Work to complete - Arrange every line of the records below as a numbered list, skipping blank lines and leaving the pictures out of your answer.

Given records -
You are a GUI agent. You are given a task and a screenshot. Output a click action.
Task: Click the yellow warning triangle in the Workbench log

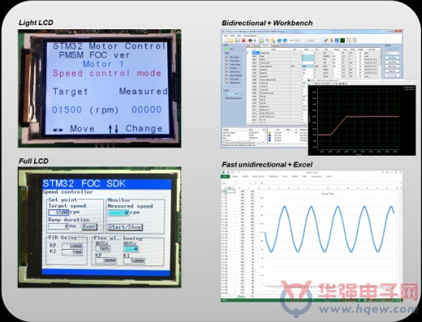point(269,133)
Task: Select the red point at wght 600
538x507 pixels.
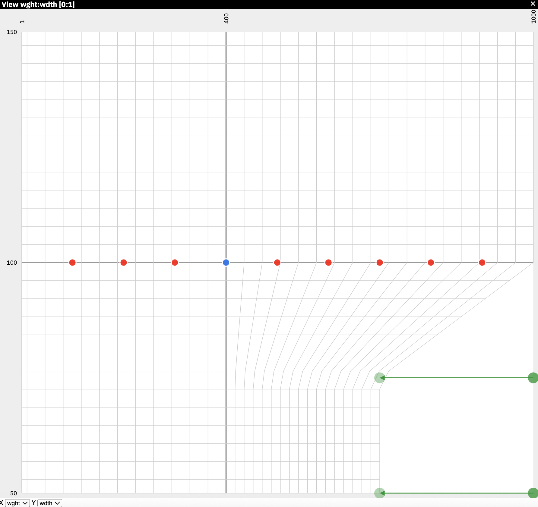Action: 328,263
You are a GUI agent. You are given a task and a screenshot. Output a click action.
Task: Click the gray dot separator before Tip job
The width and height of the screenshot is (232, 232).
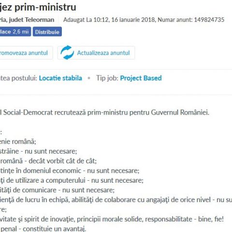tap(89, 78)
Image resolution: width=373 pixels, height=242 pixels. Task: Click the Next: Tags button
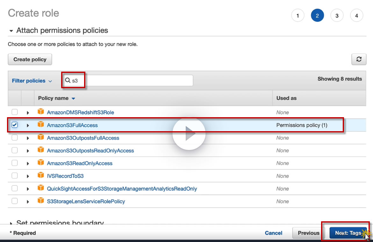[348, 233]
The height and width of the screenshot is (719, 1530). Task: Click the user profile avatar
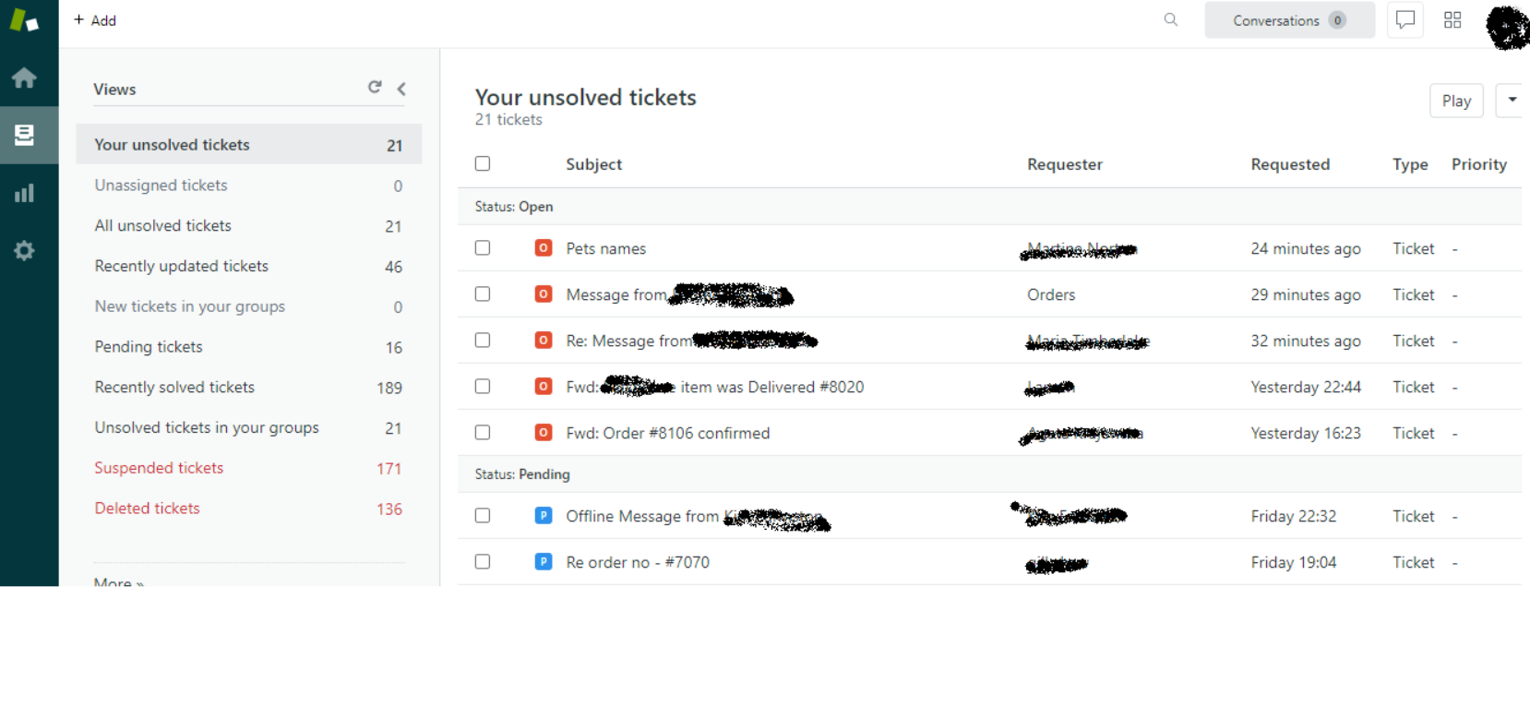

Exercise output -
1. You are a GUI agent. You are given a task and a screenshot. Output a click action.
2. Task: Click the yellow warning triangle in the Workbench log
3. point(269,133)
4. Task: Select the red point at wght 600
5. 538x507 pixels.
6. Action: 328,263
7. You are a GUI agent. You are given a task and a screenshot. Output a click action.
8. Task: Click the gray dot separator before Tip job
9. The width and height of the screenshot is (232, 232).
10. tap(89, 78)
11. Image resolution: width=373 pixels, height=242 pixels. Task: Click the Next: Tags button
12. [348, 233]
13. The height and width of the screenshot is (719, 1530). Task: Click the user profile avatar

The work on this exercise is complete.